JOB: Rewrite every line of the records below, requests included, raising each coordinate in the answers by 22. Omit the pictures from your version.

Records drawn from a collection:
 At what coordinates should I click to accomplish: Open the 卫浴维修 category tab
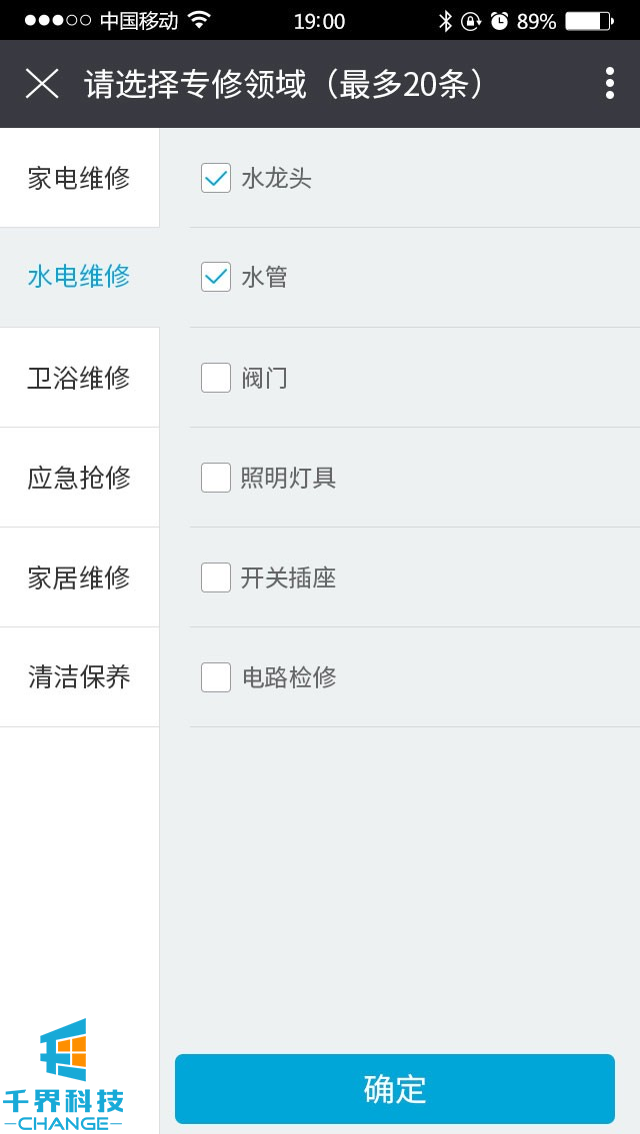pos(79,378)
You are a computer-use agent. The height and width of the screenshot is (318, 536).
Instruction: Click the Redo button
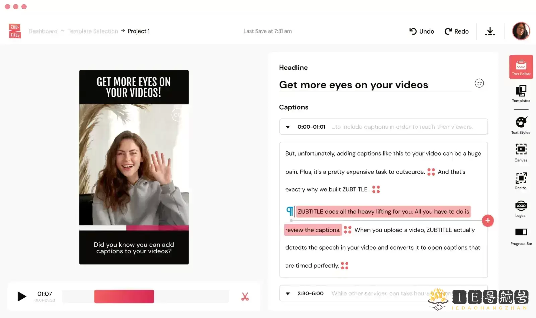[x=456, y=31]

EXERCISE SOLUTION:
 At what coordinates should I click to accomplish: Open the 卫浴维修 category tab
pos(101,400)
You are a computer-use agent. The height and width of the screenshot is (318, 536).
Instruction: Click the Redo button
[x=478, y=53]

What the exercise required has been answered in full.